SOURCE INFORMATION below:

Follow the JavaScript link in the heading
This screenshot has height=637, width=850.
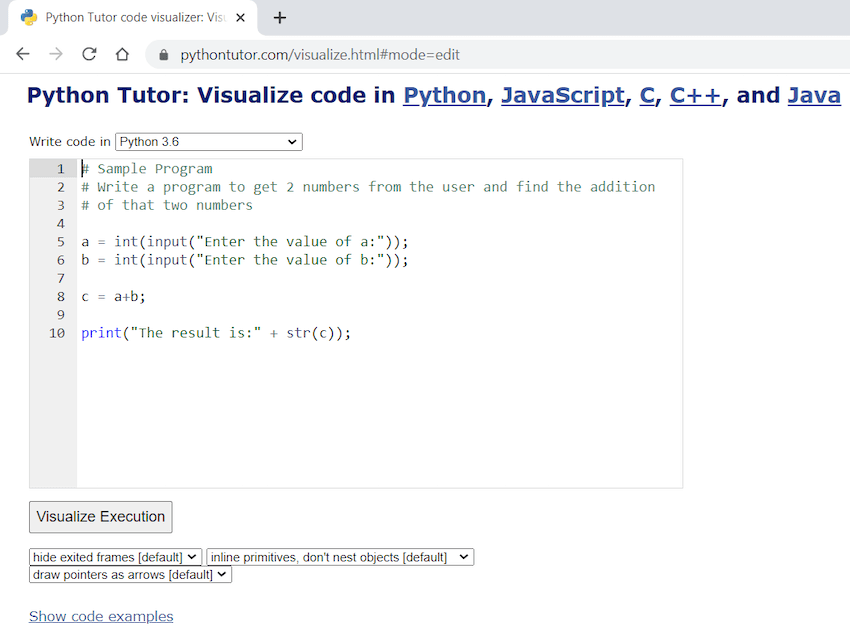pyautogui.click(x=563, y=96)
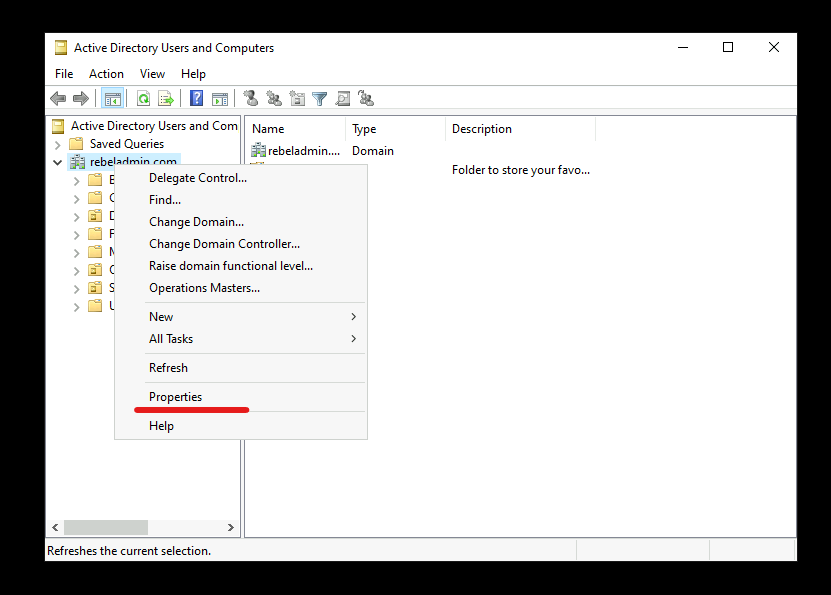
Task: Click the Export List toolbar icon
Action: click(x=166, y=99)
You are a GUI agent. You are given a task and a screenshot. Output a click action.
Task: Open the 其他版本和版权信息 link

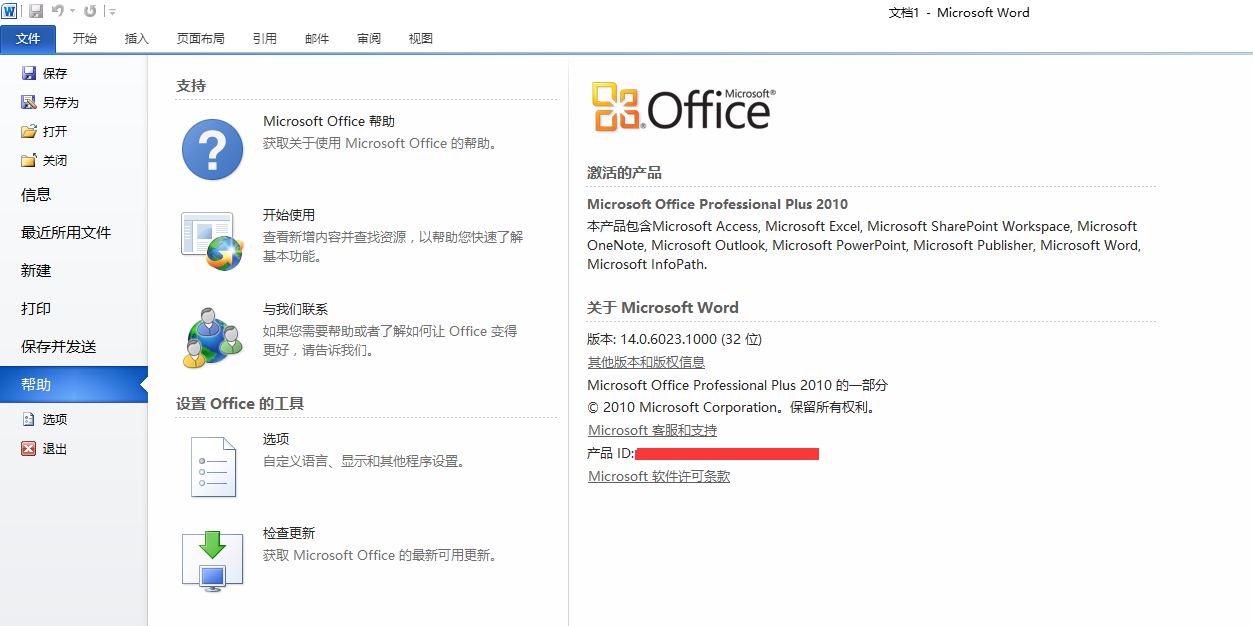646,362
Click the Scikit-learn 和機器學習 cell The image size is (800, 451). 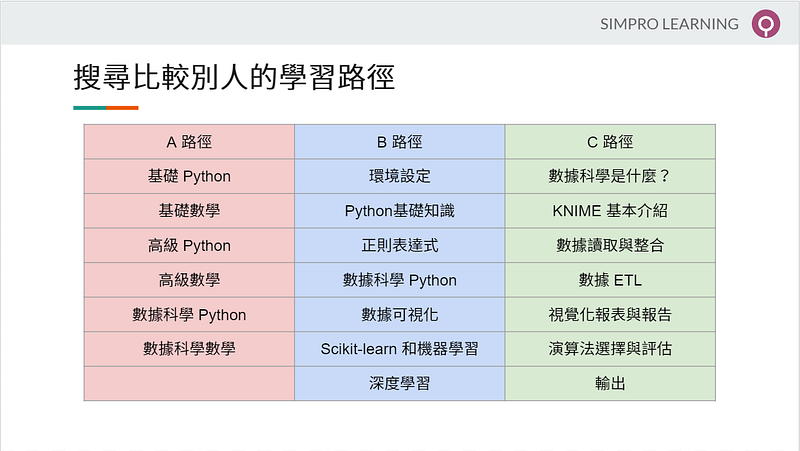tap(399, 349)
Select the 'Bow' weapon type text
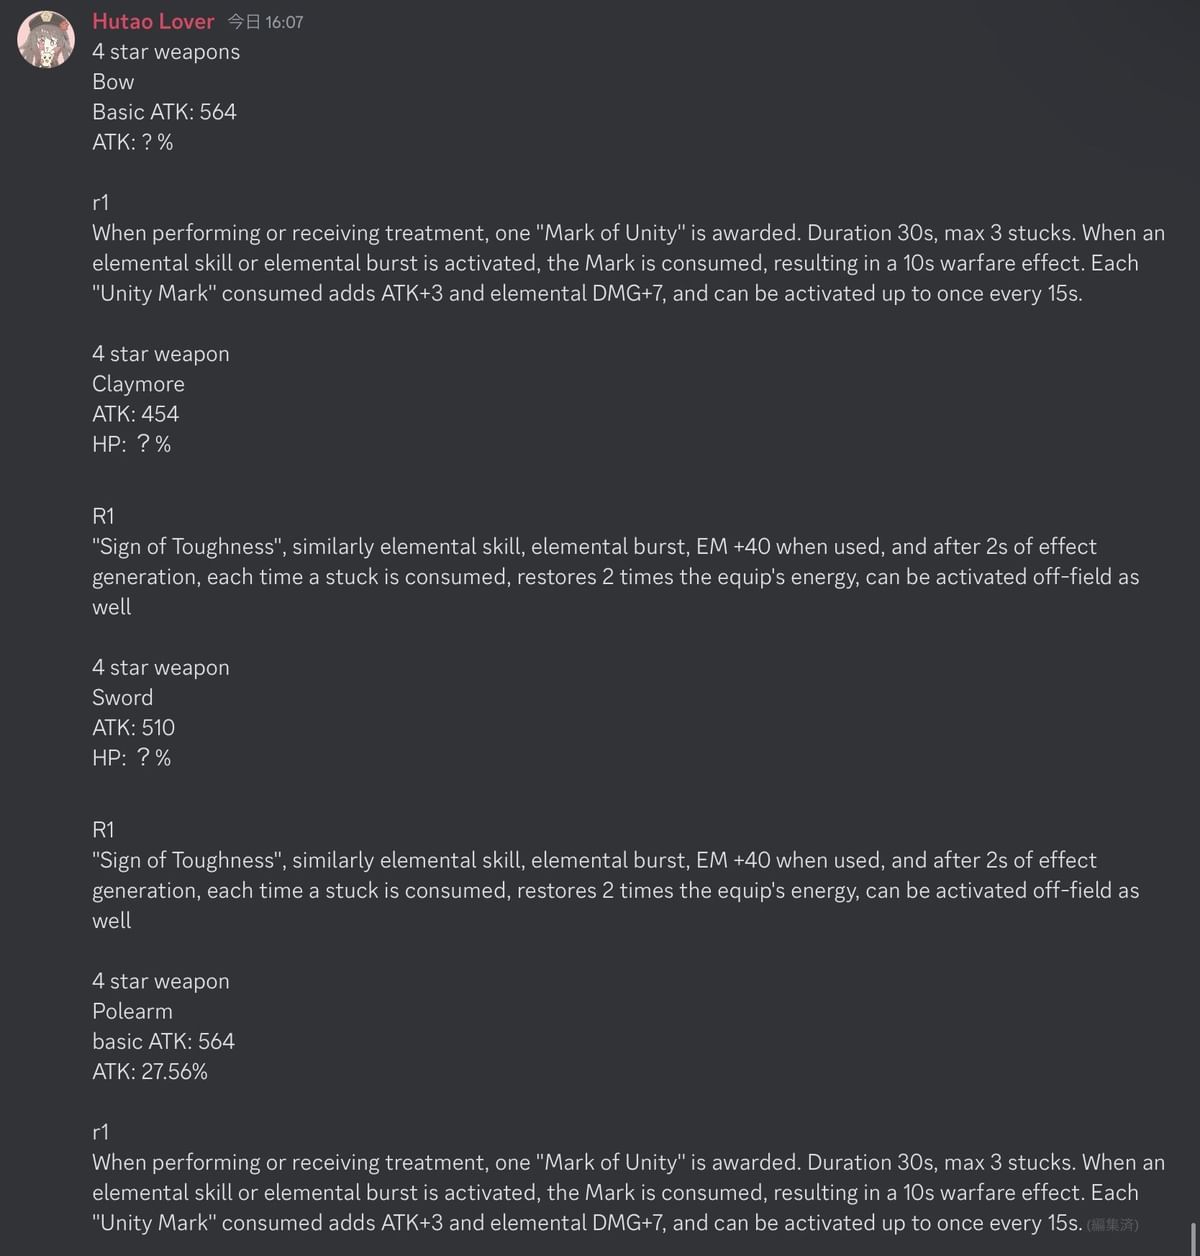The height and width of the screenshot is (1256, 1200). (111, 81)
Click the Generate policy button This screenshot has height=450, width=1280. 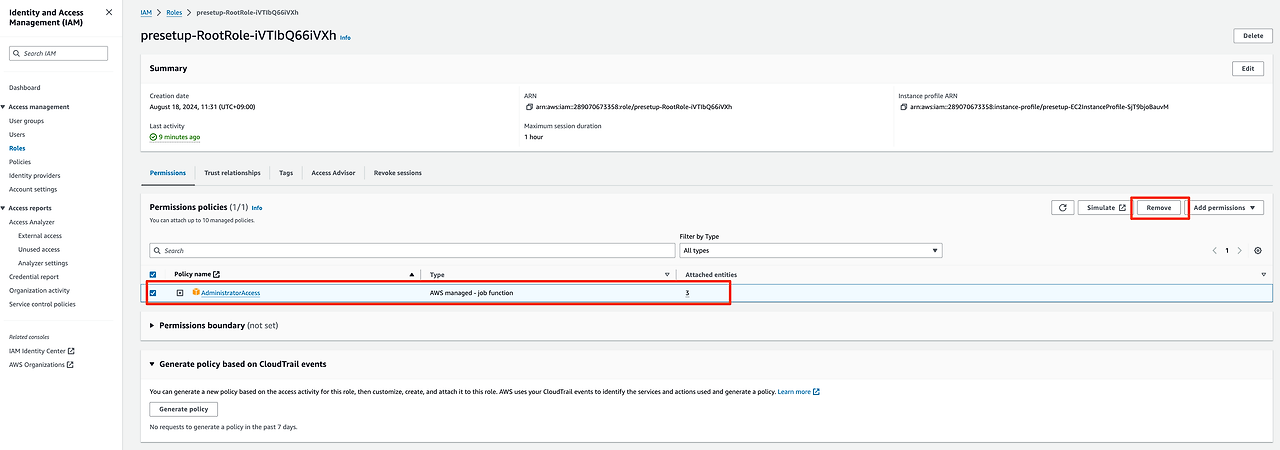(x=184, y=409)
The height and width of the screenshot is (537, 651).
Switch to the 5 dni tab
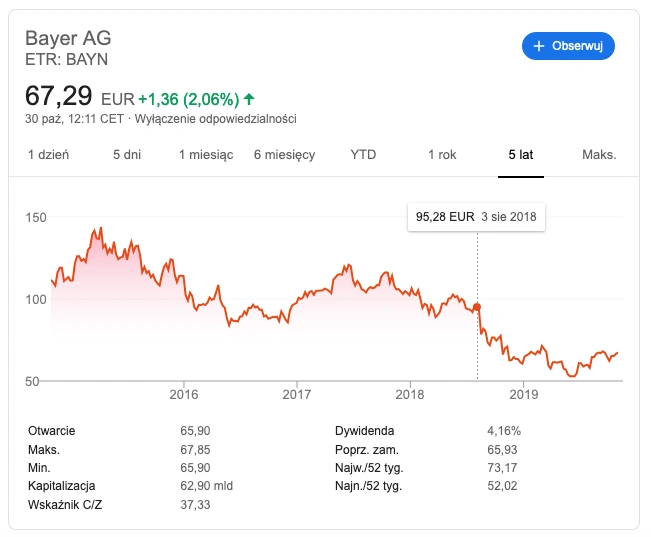[127, 155]
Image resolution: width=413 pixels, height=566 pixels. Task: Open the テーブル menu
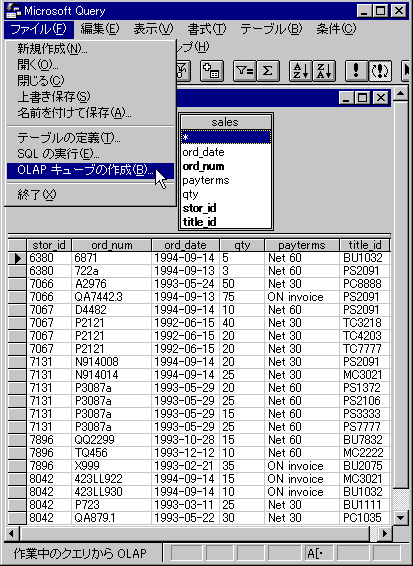tap(271, 29)
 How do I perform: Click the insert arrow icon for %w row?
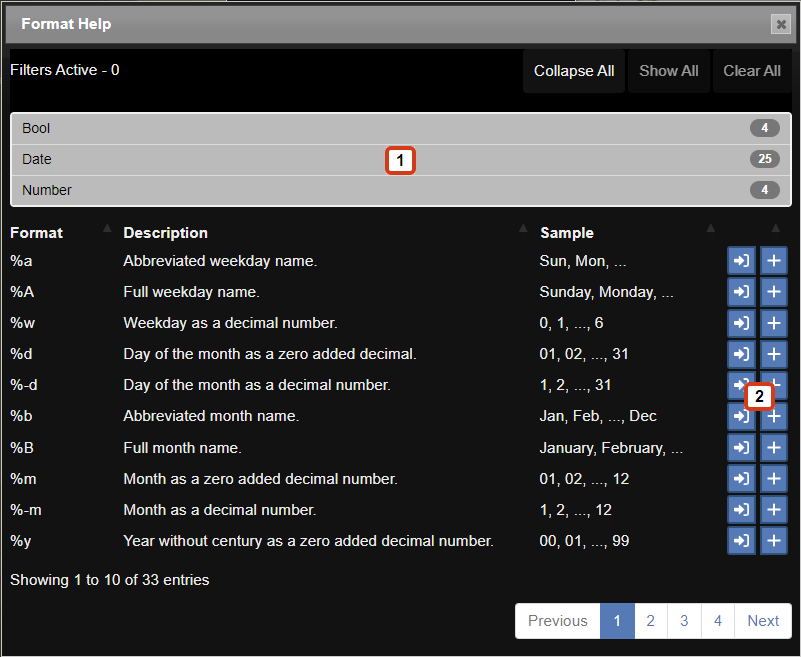(x=741, y=323)
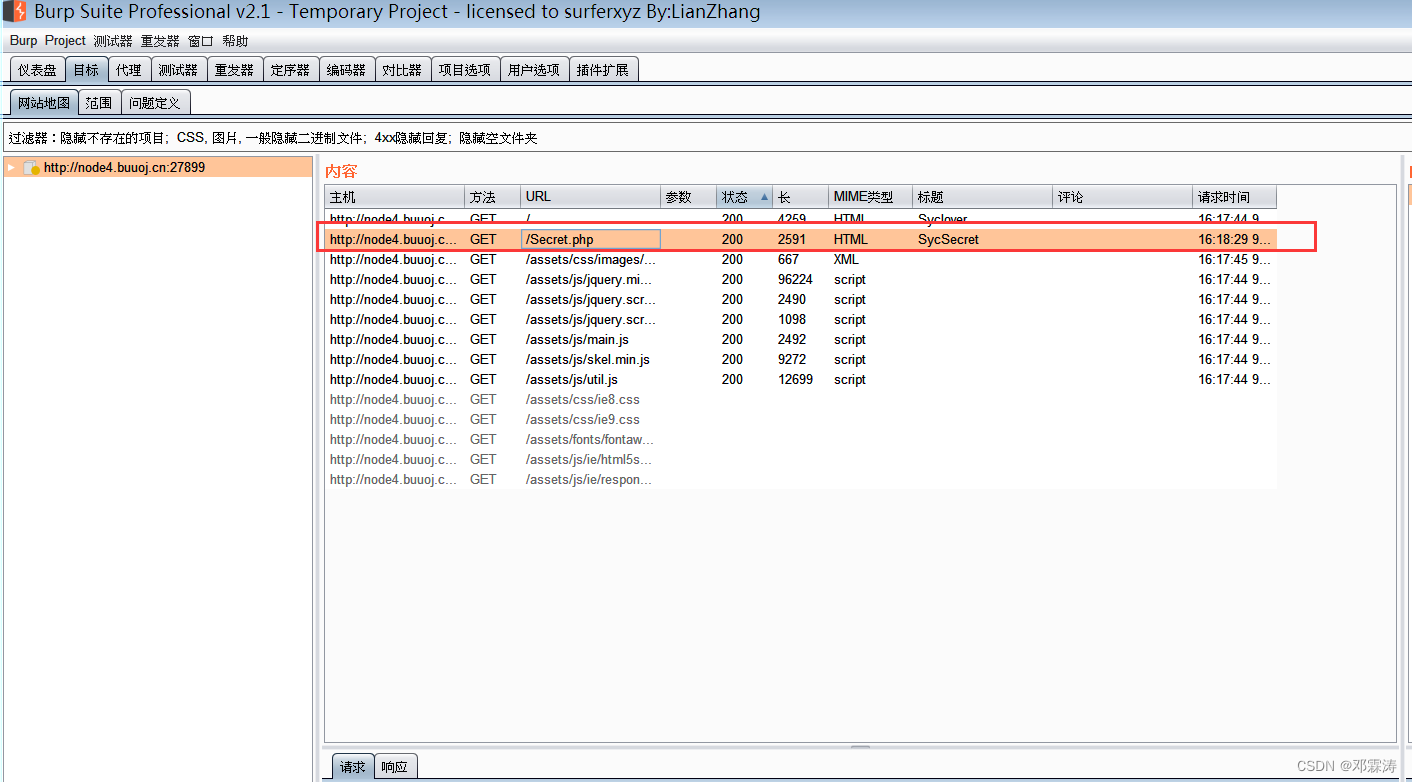Toggle sort order on the 状态 column
Image resolution: width=1412 pixels, height=782 pixels.
[x=733, y=196]
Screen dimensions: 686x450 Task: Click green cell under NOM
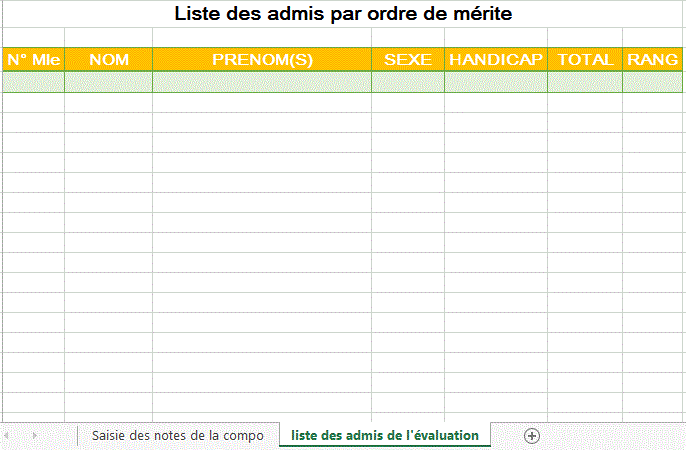[108, 82]
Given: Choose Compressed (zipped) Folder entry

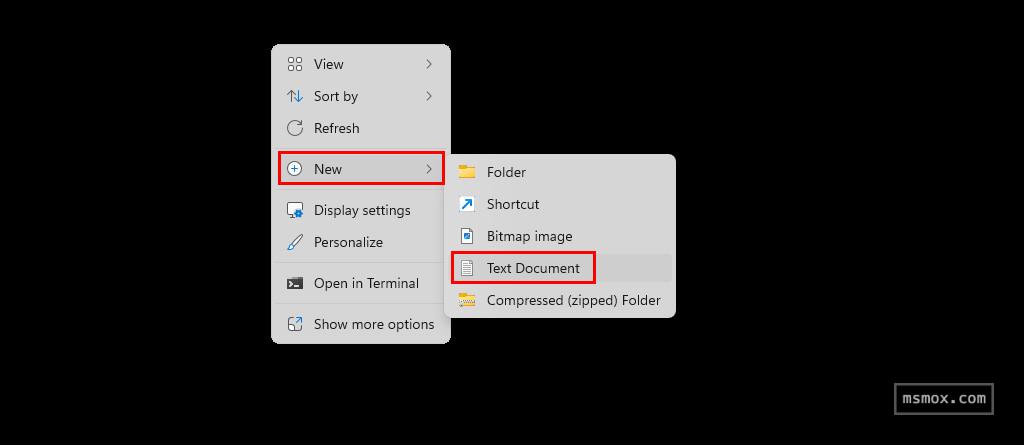Looking at the screenshot, I should (573, 300).
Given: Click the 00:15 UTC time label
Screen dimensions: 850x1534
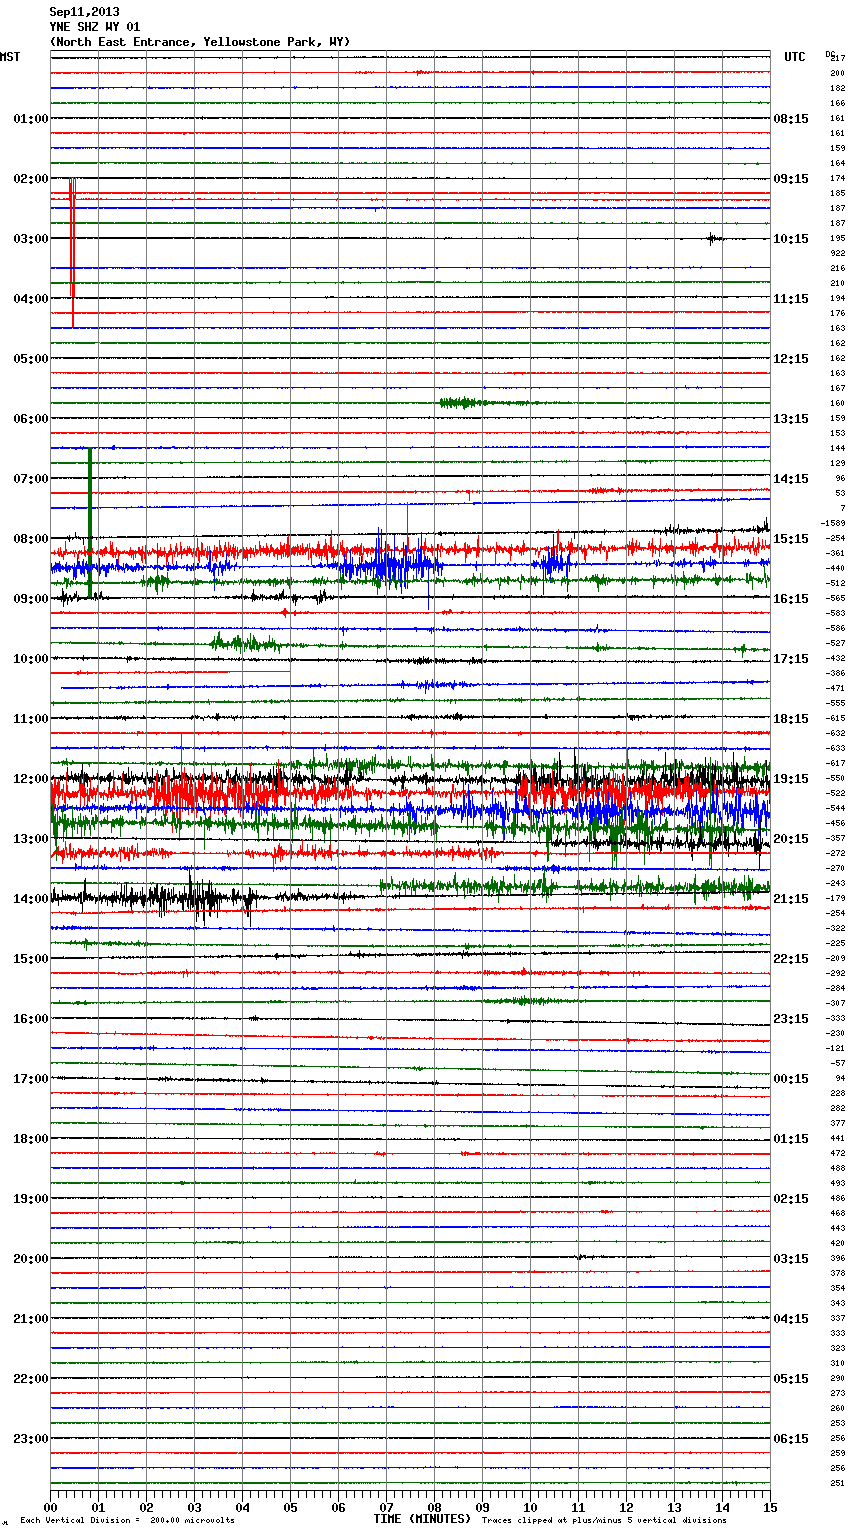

End of SOURCE INFORMATION.

- PROBLEM DESCRIPTION
None of the pictures belong in the copy. Write out exactly the lines from the line that holds "How do I perform: Click" through the last line of the listing above, both ends included.

- ANSWER FOR THE TASK
 How do I perform: Click the insert arrow icon for %w row?
(x=741, y=323)
Toggle sort order on the 状态 column
Image resolution: width=1412 pixels, height=782 pixels.
[x=733, y=196]
Screen dimensions: 686x450 Task: Click green cell under NOM
[108, 82]
Given: Choose Compressed (zipped) Folder entry

Looking at the screenshot, I should (573, 300).
Given: Click the 00:15 UTC time label
Screen dimensions: 850x1534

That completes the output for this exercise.